:: Data entries ::

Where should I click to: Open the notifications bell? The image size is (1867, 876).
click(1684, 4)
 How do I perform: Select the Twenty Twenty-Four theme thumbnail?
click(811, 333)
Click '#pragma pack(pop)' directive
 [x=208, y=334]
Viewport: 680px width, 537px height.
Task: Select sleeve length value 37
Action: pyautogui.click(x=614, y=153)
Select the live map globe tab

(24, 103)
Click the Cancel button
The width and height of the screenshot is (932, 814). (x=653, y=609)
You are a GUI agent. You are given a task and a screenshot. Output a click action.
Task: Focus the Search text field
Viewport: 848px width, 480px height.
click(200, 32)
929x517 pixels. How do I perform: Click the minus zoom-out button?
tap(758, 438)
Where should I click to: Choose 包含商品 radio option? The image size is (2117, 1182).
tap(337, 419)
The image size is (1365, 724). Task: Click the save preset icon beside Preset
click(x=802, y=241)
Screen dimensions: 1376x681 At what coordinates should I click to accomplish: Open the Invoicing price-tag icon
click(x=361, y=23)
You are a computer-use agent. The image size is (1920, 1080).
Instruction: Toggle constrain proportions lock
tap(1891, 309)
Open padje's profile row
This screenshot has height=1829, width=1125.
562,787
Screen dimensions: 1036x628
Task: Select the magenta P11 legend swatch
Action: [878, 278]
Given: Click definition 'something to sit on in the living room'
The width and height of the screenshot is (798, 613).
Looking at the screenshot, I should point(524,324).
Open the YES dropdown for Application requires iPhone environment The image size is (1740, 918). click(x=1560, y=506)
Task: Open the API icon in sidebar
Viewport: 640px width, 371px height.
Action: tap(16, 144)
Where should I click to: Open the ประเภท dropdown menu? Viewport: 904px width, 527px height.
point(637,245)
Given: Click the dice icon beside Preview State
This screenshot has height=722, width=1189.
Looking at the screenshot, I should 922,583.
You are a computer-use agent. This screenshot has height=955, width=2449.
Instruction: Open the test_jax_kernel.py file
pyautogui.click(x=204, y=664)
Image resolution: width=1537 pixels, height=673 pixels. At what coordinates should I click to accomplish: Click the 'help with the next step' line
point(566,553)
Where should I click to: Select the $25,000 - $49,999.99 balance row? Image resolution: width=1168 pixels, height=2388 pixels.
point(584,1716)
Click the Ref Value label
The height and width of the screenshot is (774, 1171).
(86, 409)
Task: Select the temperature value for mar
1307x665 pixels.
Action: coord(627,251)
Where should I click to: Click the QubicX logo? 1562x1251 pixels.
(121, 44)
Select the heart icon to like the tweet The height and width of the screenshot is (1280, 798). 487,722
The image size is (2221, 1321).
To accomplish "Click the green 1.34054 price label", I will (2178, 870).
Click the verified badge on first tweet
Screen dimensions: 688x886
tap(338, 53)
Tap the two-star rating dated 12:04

:::

• **Short exercise**
Rewrite the entire listing above, replacing every occurrence of "dropdown" with "drop-down" and leaving everything else unchanged.

• **In response**
Where should I click to: Open the notifications bell? The image size is (1867, 876).
click(1684, 4)
 How do I perform: Select the Twenty Twenty-Four theme thumbnail?
click(811, 333)
Click '#pragma pack(pop)' directive
 [x=208, y=334]
Viewport: 680px width, 537px height.
Task: Select sleeve length value 37
Action: pyautogui.click(x=614, y=153)
Select the live map globe tab

(24, 103)
Click the Cancel button
The width and height of the screenshot is (932, 814). (x=653, y=609)
You are a GUI agent. You are given a task and a screenshot. Output a click action.
Task: Focus the Search text field
Viewport: 848px width, 480px height.
click(200, 32)
929x517 pixels. How do I perform: Click the minus zoom-out button?
tap(758, 438)
Where should I click to: Choose 包含商品 radio option? The image size is (2117, 1182).
tap(337, 419)
The image size is (1365, 724). Task: Click the save preset icon beside Preset
click(x=802, y=241)
Screen dimensions: 1376x681 At what coordinates should I click to accomplish: Open the Invoicing price-tag icon
click(x=361, y=23)
You are a computer-use agent. The image size is (1920, 1080).
Instruction: Toggle constrain proportions lock
tap(1891, 309)
Open padje's profile row
This screenshot has height=1829, width=1125.
562,787
Screen dimensions: 1036x628
Task: Select the magenta P11 legend swatch
Action: [878, 278]
Given: Click definition 'something to sit on in the living room'
The width and height of the screenshot is (798, 613).
Looking at the screenshot, I should point(524,324).
Open the YES drop-down for Application requires iPhone environment The image size is (1740, 918). click(x=1560, y=506)
Task: Open the API icon in sidebar
Viewport: 640px width, 371px height.
Action: tap(16, 144)
Where should I click to: Open the ประเภท drop-down menu? Viewport: 904px width, 527px height.
point(637,245)
Given: Click the dice icon beside Preview State
This screenshot has height=722, width=1189.
Looking at the screenshot, I should 922,583.
You are a computer-use agent. This screenshot has height=955, width=2449.
Instruction: Open the test_jax_kernel.py file
pyautogui.click(x=204, y=664)
Image resolution: width=1537 pixels, height=673 pixels. At what coordinates should I click to accomplish: Click the 'help with the next step' line
point(566,553)
Where should I click to: Select the $25,000 - $49,999.99 balance row? Image resolution: width=1168 pixels, height=2388 pixels.
point(584,1716)
Click the Ref Value label
The height and width of the screenshot is (774, 1171).
(86, 409)
Task: Select the temperature value for mar
1307x665 pixels.
Action: coord(627,251)
Where should I click to: Click the QubicX logo? 1562x1251 pixels.
(121, 44)
Select the heart icon to like the tweet The height and width of the screenshot is (1280, 798). 487,722
The image size is (2221, 1321).
To accomplish "Click the green 1.34054 price label", I will (2178, 870).
Click the verified badge on first tweet
Screen dimensions: 688x886
tap(338, 53)
Tap the two-star rating dated 12:04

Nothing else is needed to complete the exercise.